Best of all, I can test-drive the goods if I want. I am not forced to wait until after we’re married to see if I like my purchase. If a muslimah marries and she doesn’t like the package then she is SOL because many times getting a refund(divorce) is hell and high water. Not that many women would divorce over something like that but the fact of the matter is it is not something you are even given the opportunity to consider. I can go on a date and be a prude or I can be a harlot. I can make him wait for two, three, or four dates or I can give it up after 5 minutes. It’s my choice, how fabulous is that.
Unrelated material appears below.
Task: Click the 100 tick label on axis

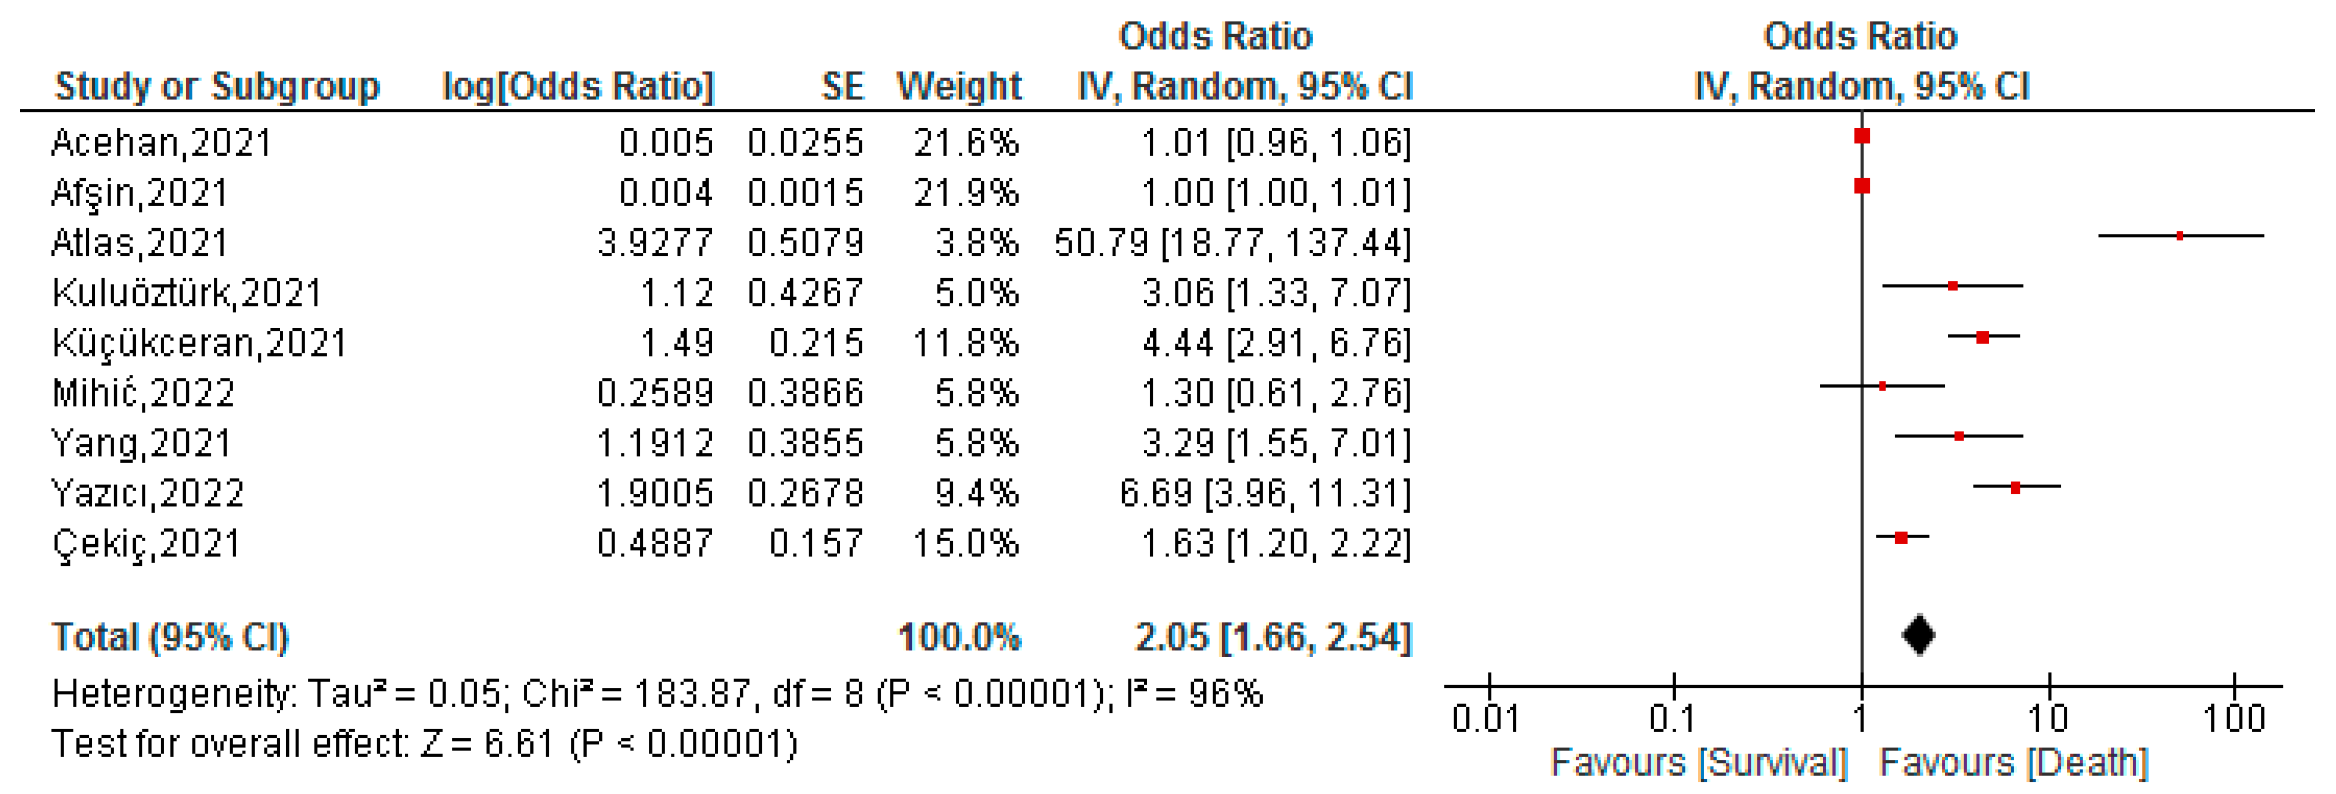Action: [x=2234, y=719]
So with June right around the corner, I have to get to work. I need to have this body back in pristine shape before heading back out on the dating scene. Muhammad says one of the best things in this dunya(present-life) is a righteous wife. Muhammad also routinely left women out of being recipients of anything other than crumbs from her husband’s plate. So I say the best thing in this dunya is to be a free woman in control of her own mind, her own sexuality, who is sexy as hell, horny as all get-out, and more confident than Donald Trump, Michael Jordan, and Shaq put together. Muslims call a woman like that the devil. I call her Eve.